The penetration capacity can be interfered by the curvature or the deformation resulting in erectile dysfunction [17]. This is how Rodrigeuez V, et al., [25], objectified a rate of 65% suffering from erectile dysfunction due to a difficult or impossible penetration. Walsh, et al., [26], reported 36.8% of sexual dysfunction related to curvature and shortening. Dysfunction was found in 80% of our patients. Pain and curvature in more than half of our patients would explain this erectile insufficiency. The treatment of PD includes both medical and surgical approaches.
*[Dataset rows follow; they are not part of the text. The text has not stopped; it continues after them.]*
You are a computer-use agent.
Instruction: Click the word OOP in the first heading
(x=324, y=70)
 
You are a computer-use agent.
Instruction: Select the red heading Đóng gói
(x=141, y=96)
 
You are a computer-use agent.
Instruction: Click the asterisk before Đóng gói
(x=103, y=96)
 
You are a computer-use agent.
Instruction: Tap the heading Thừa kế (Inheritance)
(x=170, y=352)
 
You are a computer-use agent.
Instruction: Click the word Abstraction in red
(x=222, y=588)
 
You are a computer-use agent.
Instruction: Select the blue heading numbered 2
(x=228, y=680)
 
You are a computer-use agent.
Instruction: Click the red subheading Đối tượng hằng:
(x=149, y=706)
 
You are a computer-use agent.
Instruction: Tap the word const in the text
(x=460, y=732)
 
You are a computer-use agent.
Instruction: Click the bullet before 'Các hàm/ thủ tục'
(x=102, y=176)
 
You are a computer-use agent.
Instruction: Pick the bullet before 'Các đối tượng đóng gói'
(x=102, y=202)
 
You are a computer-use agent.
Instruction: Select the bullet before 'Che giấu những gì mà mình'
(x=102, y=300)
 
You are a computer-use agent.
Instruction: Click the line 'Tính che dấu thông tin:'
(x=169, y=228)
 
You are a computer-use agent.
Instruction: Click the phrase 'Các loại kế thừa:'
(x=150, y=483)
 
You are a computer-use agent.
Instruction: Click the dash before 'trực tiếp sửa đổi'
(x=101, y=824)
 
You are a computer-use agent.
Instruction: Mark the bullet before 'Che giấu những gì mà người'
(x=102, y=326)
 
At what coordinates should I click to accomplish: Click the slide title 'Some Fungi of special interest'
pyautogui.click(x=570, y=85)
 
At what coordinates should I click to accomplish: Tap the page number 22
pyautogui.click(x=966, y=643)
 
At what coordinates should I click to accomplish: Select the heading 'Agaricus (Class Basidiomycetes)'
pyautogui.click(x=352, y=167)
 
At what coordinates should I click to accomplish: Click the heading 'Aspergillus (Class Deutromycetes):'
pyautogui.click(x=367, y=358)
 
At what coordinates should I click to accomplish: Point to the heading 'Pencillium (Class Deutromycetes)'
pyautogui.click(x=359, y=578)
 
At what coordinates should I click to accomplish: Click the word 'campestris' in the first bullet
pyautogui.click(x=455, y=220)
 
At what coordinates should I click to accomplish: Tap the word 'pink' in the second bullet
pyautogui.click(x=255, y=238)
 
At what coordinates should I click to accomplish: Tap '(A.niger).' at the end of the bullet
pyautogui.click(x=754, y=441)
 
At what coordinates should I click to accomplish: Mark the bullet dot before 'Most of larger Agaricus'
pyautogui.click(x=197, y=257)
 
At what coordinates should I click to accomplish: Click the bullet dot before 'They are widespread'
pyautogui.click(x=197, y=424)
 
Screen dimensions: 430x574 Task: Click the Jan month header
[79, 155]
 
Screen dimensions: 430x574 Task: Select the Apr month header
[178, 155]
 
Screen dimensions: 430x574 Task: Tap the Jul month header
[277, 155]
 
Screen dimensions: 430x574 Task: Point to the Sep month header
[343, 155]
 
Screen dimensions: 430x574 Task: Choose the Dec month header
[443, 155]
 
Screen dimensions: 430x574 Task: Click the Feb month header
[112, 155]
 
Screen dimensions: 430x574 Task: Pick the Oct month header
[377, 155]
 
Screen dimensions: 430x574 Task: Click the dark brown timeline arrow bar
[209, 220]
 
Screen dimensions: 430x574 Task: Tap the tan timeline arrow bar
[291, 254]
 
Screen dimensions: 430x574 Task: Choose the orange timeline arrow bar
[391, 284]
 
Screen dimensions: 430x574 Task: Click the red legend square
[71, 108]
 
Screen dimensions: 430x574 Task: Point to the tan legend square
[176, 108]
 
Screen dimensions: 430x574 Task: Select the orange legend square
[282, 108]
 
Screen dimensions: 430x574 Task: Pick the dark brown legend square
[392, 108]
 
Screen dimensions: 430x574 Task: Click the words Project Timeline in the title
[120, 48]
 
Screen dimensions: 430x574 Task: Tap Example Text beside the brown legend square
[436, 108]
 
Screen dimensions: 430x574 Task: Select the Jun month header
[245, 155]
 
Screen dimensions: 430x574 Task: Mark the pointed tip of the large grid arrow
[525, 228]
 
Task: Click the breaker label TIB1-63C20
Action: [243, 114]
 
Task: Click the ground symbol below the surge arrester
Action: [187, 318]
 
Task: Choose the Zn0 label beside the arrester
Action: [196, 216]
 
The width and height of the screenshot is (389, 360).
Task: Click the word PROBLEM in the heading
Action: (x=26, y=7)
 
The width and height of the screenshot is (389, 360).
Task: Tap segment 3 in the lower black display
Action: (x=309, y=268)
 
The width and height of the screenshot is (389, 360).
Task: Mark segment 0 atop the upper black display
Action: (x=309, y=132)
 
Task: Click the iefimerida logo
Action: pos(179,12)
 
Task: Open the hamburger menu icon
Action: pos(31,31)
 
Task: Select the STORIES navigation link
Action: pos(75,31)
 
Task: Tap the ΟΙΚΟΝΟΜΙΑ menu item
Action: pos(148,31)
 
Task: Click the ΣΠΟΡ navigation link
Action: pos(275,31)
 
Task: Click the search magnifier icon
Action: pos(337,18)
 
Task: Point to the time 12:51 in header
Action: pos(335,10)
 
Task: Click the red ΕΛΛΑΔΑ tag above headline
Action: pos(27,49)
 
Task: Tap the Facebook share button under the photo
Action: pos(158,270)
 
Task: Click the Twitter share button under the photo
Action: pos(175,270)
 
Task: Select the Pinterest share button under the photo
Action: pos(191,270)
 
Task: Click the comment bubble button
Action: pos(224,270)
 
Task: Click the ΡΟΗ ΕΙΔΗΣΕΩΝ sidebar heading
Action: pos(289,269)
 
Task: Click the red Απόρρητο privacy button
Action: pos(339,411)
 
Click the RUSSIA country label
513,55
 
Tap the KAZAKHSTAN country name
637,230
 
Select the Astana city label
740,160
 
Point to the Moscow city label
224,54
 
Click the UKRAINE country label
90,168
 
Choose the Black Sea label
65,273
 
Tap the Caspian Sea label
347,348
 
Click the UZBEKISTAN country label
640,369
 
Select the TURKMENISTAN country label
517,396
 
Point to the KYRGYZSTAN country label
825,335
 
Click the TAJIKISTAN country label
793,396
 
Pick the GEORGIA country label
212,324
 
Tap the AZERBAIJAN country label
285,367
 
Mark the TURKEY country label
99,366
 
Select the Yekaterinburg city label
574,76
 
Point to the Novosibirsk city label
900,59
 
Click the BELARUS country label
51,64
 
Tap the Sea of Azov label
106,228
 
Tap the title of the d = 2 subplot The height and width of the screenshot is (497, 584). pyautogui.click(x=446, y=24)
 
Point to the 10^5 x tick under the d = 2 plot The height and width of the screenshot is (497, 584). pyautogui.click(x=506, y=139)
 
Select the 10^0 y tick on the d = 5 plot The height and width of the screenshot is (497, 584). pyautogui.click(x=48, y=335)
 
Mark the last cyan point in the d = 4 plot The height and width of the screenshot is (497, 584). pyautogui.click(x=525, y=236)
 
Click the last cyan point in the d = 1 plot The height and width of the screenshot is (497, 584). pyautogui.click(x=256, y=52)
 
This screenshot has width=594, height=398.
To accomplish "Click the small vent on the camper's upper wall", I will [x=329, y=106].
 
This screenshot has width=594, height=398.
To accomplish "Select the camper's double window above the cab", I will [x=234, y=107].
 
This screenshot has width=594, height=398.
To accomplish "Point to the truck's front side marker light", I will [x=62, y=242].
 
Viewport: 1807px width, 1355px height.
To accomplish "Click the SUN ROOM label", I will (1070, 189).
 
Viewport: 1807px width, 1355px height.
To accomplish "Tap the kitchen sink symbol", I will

Different therapeutic options available to the patient include monitoring, topical or intralesional medication, mechanical therapy, and surgery [27], which is reserved for sequels of the inflammation phase. The limitations of this study are mainly related to its retrospective nature. We must therefore deplore a certain number missing data as well as the follow-up of certain patients who were lost to see.
Peyronie’s disease seems to seriously affect the quality of life of patients, particularly in its sexual component. These sexual disorders can be linked on one hand to the affection itself and the anxiety created by its symptoms and on the other hand to the patient by cardiovascular risk factors.